Dar bantlı sabit kur rejiminin nasıl uygulandığına daha yakından bakalım. Merkez bankasının belirlediği bir bant içinde (genellikle günlük yüzde 2 olarak uygulanır) para biriminin dalgalanmasına ve işlem görmesine izin verilir. Açılış ve kapanış fiyatları merkez bankası tarafından belirlenir ve sabitlenir. Sabitleme genellikle bir döviz sepetine dayalı olarak veya sadece belirli bir para birimine (örneğin ABD doları) dayalı olarak yapılır. Bazı uygulamalarda sabitlemenin yapıldığı döviz sepetinde bir veya birkaç para birimi daha fazla ağırlığa sahip olabilir.
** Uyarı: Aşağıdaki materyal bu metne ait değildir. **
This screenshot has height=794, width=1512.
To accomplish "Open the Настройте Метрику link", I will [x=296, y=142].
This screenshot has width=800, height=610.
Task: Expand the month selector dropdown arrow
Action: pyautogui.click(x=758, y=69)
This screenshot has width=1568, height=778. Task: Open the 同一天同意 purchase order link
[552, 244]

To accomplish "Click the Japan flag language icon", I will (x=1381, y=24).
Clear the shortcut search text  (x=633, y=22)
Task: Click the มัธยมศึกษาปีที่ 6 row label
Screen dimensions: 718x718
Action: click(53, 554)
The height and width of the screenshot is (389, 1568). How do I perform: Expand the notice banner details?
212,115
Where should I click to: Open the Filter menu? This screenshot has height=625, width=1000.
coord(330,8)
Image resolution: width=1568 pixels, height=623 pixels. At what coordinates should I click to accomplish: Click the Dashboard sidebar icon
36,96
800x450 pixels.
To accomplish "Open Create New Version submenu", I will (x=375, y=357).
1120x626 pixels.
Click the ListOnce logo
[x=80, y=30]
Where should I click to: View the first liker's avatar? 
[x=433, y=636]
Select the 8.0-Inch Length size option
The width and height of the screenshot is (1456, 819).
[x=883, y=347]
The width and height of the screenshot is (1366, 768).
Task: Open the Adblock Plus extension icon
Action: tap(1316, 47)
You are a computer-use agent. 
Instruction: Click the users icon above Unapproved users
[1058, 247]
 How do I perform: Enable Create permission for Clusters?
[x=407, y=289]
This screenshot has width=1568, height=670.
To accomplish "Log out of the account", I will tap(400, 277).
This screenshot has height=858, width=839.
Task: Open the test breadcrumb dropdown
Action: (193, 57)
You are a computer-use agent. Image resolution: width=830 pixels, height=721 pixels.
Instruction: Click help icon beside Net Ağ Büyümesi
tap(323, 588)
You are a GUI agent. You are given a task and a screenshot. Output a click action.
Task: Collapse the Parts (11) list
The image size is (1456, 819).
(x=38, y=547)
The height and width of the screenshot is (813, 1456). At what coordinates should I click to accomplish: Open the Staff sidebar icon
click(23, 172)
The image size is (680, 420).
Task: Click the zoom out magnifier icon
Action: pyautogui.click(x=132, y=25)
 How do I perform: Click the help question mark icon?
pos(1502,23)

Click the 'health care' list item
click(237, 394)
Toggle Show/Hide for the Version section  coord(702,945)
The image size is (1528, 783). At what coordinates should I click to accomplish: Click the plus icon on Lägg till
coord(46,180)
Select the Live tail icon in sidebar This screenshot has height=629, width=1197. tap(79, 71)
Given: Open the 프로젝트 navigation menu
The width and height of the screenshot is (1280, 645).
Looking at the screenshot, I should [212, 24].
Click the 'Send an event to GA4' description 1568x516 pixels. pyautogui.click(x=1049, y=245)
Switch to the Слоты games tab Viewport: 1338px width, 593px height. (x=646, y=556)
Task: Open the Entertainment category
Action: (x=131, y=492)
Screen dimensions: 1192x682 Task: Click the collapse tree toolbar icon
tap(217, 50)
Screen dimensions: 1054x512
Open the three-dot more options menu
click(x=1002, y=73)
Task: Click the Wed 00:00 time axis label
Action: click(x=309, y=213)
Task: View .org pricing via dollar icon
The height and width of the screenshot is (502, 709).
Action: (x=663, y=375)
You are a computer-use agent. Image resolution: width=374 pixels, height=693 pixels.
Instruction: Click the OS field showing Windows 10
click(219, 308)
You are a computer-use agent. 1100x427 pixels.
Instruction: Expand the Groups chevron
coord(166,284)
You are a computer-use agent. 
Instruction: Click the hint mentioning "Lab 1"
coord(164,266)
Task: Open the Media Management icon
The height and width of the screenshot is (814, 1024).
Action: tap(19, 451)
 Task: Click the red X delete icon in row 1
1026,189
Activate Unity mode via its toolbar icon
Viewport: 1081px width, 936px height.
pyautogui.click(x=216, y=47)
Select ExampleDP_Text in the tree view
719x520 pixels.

DAR BANTLI SABİT KUR REJİMİNİN AVANTAJLARI

Dar bantlı sabit kur rejiminin uygulamada sağladığı çok sayıda avantaj vardır;

  • Kur istikrarsızlığı tamamen devre dışı kalır, kurda istikrar sağlanır ve milli paranın değer kaybı önlenir. Bugün herkesin şikâyetçi olduğu kur istikrarsızlığı ve manipülatif ataklar ortadan kalkmış olur.
  • Kur istikrarı TL’nin ve TCMB’nin güvenirliği ve prestijini yükseltir.
  • Ülke ekonomisinde fiyatlarda (özellikle dövize bağlı olanlarda) istikrar sağlanır.
  • Söz konusu kur rejimi kur riskini ortadan kaldırır. Kur riskinin ortadan kalkması belirsizliğin ortadan kalkmasını ve piyasa aktörlerinin önünü görmesini sağlar.
  • En önemli etkenlerden birisi ise enflasyonu orta ve uzun vadede baskı altına alan ve düşüren bir etki yaratmasıdır. Sabit kur sistemi enflasyonla mücadelede etkili bir araçtır.
  • Enflasyonun baskı altında kalması faizler genel seviyesinin enflasyonla birlikte gerilmesinde etkili olur.
  • Destekleyici diğer politikalarla birlikte uygulandığında cari açığın artmasına engel olur ve istikrarlı bir şekilde kapanmasına yardımcı olur.
  • Sabit kur rejimi ekonomi ile ilgili devlet kurumlarının disipline edilmesinde etken olur. *İşverenlerin ve sermaye sahiplerinin yatırım yapmasını teşvik eder ve yatırımların artması istihdama olumlu katkı yapar.
  • Dar bantlı kur rejiminin başka bir avantajı kur istikrarından ötürü doğrudan yabancı sermaye yatırımlarını teşvik etmesidir.

***

Türkiye’nin bugün içinde bulunduğu olağanüstü koşullar altında en uygun kur rejimi sermaye kontrolleri çerçevesinde uygulanmak koşuluyla dar bantlı sabit kur rejimidir. Türkiye’ye karşı artan saldırılar ışığında dar bantlı kur rejimine geçilmesi elzemdir. Uygulamanın detayları başta TCMB olmak üzere ekonomi bürokrasisi ve politika uygulayıcıları tarafından belirlenerek netleştirilecektir. TL’nin istikrarını sağlayacak ve finansal saldırılara karşı kalkan işlevi görecek olan bu uygulama “Ekonomik Kurtuluş Savaşı”nda güçlü bir mevzinin kazanılmasını sağlayacaktır.